Officials from the State Administration of Cultural Heritage said Thursday the government would spend more manpower and money to collect, clean up and study China's lost relics, and would resort to various measures to get the lost relics back.

An imperial jade seal, owned by the Qing Dynasty Emperor Qianlong, who ruled China from 1736 to 1795, fetched 3.6 million pounds ($5.9 million), six times its top estimate.

A total of 153 pieces of Chinese artwork, including the seal, were sold for more than 8 million pounds by London-based auctioneer Sotheby's on Wednesday.

"Sotheby's is not aware of any issue of legal title or provenance concerning the Imperial Jade Seal in Sotheby's London Fine Chinese Ceramics and Works of Art Sale," said Simon Warren, an official from Sotheby's in London.

Warren revealed there was underbidding on the seal from the Chinese mainland, Taiwan and Hong Kong.

Sotheby's said the seal, from a European private collection, was fought for by eight bidders and was sold to an anonymous dealer in the room, Bloomberg reported Thursday.

Netizens were angry over the news. Online forums are awash with indignant comments.

"We should launch a nationwide protest to urge those robbers to give back our national relics," a netizen said on

"The government should chase down our national relics. We cannot let the invaders humiliate Chinese people by selling the relics they looted from our territory," another said.

Some netizens referred to the Christie's case half a year ago, in which Cai Mingchao, a domestic relics collector, claimed he had secured the winning bid of two looted Chinese bronze relics with 14 million euros ($21 million) each but refused to pay for the objects later, calling for the items to be returned to Chinese officials to be kept safely as historical relics.

Experts warned against too much public outcry, noting that some overseas auctioneers are using Chinese people's patriotism to drive up the prices of Chinese relics.

People should first learn how the relics were taken from China to avoid "blind condemnations", said Jin Yunchang, a researcher from the Palace Museum.

If the relics are not stolen objects, they can be legally auctioned.

A large-scale condemnation from the Chinese people will only drive up the hammer price, which is not good for potential Chinese bidders, he said.

According to the Chinese Cultural Relics Association, up to 10 million cultural relics were looted or illegally sold from China between 1840 and 1949.

- _TASK GOAL_
Answer these about the jade seal auction article:
(a) What price did the imperial jade seal fetch?
(b) How many bidders fought for the seal?
(c) According to the Chinese Cultural Relics Association, how many cultural relics were looted or illegally sold from China between 1840 and 1949?

- _EXTRACTED INFORMATION_
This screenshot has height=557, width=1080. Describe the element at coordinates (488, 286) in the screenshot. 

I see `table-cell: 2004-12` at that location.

==

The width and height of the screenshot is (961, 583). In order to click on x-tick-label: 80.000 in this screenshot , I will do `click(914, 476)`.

- _TASK RESULT_
(a) 3.6 million pounds ($5.9 million)
(b) Eight
(c) Up to 10 million